Halt deine Daten zusammen
Gestern war ich beim einem Kongress von Campus Grün zum Thema Datenschutz eingeladen. “Halt deine Daten zusammen und pass auf dich auf!” hatte ich den Workshop genannt, in dem es weniger um Gender und Soziale Netzwerke als um den Kontrollverlust, unterschiedliche Perspektiven auf Datenschutz und sinnvoll Strategien des Empowerments gehen sollte. Ich hatte einige Überlegungen vorangestellt, die im Anschluss kontrovers diskutiert wurden. Es ging zum einen darum, dass Datenschutzdiskurse von abstrakten Bürgern und ihren Schutzrechten ausgehen, dabei aber oft sehr mahnend und erzieherisch agieren und dabei Gefahren selten anhand von Szenarien konkret vorstellbar machen. Nur der auf Facebook spionierende Chef kommt natürlich immer wieder vor. Vor diesem Hintergrund wundert es mich nicht, warum die Schere zwischen Datenschutzbewusstsein und den Nutzungspraxen zum Teil sehr zu klaffen scheint und es würde mich auch nicht wundern, wenn viele sich insgeheim ein bisschen dumm vorkommen, weil sie das Problem nicht sehen.

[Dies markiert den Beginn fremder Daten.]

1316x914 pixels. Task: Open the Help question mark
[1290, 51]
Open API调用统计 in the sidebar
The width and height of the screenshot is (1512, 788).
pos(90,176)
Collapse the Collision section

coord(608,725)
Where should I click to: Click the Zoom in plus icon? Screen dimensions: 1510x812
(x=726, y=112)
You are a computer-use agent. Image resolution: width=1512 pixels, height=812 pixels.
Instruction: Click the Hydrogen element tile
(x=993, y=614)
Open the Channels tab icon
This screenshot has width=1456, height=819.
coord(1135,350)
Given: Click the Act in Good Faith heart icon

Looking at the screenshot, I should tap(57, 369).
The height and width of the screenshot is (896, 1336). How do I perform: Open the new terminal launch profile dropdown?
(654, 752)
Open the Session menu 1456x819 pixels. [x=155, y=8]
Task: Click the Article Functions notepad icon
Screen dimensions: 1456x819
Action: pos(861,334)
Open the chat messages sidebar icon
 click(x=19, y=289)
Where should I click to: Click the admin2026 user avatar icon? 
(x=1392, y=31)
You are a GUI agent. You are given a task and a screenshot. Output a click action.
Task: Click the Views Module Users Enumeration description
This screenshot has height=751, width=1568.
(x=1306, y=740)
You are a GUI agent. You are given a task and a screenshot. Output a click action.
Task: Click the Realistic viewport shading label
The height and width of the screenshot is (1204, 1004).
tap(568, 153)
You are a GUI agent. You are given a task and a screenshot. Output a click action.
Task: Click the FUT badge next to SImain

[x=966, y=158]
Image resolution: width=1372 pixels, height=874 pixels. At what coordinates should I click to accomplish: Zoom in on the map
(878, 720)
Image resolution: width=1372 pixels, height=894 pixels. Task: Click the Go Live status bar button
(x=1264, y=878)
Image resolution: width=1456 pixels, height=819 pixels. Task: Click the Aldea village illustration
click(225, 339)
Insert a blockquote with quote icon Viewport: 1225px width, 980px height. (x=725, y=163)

Die andere Seite der Medaille ist die abschreckende Wirkung, die Datenschutz- und Privacydebatten auf Nutzer_innen haben, die sich bislang noch nicht ins Netz trauen. Darüber habe ich vor einiger Zeit schon mal etwas geschrieben. Es ging mir gestern also darum, die Diskussion ein bisschen in die Richtung der Vermittlung zu lenken – auch der Vermittlung zwischen datensparsamen Auskennern und diesen Menschen, die im Netz belangloses Zeug mitteilen, dass niemanden interessiert.